College students pull out all the stocks for Children in Need

News Archive

College students pull out all the stocks for Children in Need

18 December 2014

Children in Need 2013
Our Student Association has been working hard to raise money for Children in Need this week. Events saw college staff and one brave student in the stocks, cake sales, sweet raffles, nail bar treatments, live music and charity waxing.

Students and staff surrounded the stocks to watch and get involved with drenching the Principal Campbell Christie CBE, Vice Principal James Taylor and Student Services Manager James Langdon. Also, Uniformed Public Services student Jack Palmer volunteered for the stocks and have his fellow students pelt him with wet sponges, all in the name of charity.

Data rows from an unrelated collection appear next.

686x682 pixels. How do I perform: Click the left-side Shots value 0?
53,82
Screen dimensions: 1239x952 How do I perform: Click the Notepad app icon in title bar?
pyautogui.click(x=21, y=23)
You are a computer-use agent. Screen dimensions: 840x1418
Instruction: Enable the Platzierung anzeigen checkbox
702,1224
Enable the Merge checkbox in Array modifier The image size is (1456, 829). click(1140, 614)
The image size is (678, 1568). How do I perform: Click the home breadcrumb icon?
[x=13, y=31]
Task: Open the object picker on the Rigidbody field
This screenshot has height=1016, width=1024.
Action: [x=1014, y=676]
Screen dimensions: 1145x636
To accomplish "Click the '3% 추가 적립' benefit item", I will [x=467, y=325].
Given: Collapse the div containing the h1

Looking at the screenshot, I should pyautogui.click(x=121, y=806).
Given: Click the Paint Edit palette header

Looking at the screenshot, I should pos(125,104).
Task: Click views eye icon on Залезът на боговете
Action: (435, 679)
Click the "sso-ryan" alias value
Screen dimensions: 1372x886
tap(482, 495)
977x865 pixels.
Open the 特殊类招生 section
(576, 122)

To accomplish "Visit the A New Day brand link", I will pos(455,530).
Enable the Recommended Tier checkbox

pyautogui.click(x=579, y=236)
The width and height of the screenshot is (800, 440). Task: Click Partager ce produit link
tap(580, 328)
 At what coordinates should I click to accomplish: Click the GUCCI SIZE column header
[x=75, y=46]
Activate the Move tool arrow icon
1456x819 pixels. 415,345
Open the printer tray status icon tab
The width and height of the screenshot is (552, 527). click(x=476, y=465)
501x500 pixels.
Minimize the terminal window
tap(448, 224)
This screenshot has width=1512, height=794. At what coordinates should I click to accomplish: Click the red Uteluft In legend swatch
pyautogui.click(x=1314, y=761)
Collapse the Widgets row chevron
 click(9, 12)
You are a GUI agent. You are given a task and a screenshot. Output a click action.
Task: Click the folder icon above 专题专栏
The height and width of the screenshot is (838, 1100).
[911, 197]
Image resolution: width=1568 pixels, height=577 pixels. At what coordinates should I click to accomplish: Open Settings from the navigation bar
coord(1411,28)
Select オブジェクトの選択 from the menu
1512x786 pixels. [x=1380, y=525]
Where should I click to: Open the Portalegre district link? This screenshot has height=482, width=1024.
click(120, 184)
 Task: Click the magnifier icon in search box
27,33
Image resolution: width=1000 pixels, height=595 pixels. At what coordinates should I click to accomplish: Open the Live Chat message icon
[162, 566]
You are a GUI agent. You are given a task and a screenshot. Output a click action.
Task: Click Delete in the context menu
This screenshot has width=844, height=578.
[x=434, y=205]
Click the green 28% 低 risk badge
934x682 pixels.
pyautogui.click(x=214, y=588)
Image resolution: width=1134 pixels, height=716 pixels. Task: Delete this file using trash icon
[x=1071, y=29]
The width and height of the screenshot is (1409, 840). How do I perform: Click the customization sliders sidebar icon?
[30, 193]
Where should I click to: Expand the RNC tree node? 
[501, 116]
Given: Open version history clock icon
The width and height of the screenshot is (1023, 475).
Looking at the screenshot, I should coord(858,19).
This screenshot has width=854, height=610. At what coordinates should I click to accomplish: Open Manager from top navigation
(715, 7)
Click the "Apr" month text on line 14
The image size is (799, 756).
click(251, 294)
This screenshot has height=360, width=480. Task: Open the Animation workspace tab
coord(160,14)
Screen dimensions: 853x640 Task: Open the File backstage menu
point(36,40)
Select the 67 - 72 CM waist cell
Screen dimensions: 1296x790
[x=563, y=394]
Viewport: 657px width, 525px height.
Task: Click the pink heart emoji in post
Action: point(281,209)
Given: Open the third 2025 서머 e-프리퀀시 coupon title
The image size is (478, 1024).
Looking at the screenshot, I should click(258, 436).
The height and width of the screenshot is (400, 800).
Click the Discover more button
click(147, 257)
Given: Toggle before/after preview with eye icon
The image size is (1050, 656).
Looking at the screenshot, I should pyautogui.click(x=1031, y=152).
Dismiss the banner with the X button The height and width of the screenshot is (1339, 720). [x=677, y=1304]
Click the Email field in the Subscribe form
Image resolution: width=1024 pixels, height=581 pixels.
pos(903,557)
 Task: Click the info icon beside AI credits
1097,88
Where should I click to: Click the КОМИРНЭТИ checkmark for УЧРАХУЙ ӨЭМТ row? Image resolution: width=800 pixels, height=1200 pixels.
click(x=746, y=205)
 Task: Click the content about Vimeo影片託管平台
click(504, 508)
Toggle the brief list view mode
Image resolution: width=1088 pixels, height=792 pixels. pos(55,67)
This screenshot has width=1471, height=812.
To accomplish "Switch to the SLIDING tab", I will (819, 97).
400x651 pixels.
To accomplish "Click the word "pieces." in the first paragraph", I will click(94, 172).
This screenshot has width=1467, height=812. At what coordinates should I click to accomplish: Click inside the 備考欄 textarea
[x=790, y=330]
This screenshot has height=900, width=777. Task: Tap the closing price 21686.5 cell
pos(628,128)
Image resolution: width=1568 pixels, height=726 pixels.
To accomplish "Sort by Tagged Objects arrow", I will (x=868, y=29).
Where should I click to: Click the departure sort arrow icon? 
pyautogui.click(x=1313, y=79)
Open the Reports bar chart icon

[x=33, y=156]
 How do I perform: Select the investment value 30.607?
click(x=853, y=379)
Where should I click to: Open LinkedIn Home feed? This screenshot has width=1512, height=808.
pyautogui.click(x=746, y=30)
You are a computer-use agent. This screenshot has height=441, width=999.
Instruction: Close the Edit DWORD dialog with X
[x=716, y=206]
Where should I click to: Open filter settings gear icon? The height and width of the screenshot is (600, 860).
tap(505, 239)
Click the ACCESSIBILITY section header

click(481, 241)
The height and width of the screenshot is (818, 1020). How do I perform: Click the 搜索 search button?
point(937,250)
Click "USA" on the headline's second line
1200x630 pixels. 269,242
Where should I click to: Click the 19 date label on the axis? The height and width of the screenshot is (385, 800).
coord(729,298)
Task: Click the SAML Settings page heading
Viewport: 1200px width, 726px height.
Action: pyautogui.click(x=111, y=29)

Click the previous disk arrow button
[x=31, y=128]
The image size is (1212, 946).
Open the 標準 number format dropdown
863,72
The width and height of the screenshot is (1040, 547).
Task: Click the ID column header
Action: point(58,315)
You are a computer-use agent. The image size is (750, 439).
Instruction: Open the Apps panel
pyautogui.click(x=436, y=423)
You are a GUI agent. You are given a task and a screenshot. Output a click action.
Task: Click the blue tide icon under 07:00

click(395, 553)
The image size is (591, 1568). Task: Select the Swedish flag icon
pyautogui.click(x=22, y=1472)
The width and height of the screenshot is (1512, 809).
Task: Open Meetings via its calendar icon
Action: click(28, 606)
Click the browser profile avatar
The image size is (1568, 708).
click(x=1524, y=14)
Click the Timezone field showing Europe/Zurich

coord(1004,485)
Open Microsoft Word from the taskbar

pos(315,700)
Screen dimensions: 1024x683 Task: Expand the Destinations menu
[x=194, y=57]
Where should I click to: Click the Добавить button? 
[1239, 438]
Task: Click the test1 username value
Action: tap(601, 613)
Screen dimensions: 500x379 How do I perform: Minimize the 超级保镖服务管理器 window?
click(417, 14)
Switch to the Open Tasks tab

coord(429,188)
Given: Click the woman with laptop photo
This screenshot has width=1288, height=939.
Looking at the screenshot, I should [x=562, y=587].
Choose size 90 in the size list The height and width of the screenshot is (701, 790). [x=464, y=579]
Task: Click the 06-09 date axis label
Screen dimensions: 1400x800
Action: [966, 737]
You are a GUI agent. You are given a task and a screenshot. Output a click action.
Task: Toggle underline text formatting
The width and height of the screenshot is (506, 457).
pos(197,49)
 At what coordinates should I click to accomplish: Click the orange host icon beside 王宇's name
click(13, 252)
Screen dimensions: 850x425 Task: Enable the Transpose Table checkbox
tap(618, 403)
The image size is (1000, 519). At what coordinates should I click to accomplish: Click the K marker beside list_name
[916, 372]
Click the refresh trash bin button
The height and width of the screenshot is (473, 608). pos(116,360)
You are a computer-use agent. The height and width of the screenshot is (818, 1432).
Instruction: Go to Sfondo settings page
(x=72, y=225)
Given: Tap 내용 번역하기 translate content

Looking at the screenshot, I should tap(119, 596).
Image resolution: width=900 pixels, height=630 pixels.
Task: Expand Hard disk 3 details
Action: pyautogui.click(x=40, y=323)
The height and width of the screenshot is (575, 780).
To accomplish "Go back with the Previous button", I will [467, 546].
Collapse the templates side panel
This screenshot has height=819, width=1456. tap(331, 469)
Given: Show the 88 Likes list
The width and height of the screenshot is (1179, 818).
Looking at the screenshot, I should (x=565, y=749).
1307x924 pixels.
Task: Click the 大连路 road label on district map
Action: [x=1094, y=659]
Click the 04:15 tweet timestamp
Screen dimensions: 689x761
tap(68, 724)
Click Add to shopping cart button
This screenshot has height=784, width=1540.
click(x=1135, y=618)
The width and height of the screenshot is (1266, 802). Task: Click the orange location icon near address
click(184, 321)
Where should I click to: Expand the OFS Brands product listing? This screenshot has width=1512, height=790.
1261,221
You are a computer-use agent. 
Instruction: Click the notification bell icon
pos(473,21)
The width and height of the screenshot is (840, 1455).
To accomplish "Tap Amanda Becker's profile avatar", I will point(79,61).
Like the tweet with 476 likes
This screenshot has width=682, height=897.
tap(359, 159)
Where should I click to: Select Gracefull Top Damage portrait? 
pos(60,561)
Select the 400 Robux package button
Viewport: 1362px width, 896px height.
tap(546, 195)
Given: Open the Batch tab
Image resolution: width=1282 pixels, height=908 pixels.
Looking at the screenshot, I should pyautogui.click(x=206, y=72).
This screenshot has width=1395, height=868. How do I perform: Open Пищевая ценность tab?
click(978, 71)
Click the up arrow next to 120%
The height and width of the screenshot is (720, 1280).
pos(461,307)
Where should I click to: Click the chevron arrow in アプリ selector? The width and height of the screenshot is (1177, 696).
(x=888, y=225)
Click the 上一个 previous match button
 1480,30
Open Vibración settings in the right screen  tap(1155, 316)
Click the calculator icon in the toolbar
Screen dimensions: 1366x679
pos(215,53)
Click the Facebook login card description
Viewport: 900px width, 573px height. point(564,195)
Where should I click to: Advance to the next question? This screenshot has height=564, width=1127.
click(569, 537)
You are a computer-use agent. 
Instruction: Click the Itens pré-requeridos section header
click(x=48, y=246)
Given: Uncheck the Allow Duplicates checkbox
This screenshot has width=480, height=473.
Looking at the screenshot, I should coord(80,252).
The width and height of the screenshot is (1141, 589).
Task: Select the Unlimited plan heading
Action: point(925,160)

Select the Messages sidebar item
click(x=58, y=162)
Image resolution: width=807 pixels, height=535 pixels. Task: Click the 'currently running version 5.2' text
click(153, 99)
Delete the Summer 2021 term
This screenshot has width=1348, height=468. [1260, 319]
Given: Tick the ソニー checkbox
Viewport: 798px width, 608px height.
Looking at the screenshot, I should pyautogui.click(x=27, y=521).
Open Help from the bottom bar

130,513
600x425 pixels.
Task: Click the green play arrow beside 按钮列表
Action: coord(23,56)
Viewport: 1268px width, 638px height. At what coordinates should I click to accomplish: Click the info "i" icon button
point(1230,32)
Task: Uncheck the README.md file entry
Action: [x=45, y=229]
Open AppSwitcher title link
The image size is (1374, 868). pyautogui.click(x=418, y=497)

After his soaking, Campbell commented:

“This was good fun. Not only do we want to do right by Children in Need and raise money for a good cause but it’s really nice to encourage the students when they arrange things like this. They are creating a vibrant college, and we want to show them that they can take charge and organise events.”

Travel and Tourism student Hannah McCombie-Crellin paid £5 to throw a whole bucket of water over James Langdon:

“I like James but this is really fun and it means I’m doing my bit, donating to charity.”

In our Star Café diners were serenaded with live music from A Level student Dan Jones and Performing Arts student Alicia Rutland and tempted with cakes and sweet raffles. Beauty Therapy students provided further entertainment by waxing the back of Facilities Manager Charlie Sharp and offering nail treatments to students and staff. The events saw a total of £168 being raised for the cause.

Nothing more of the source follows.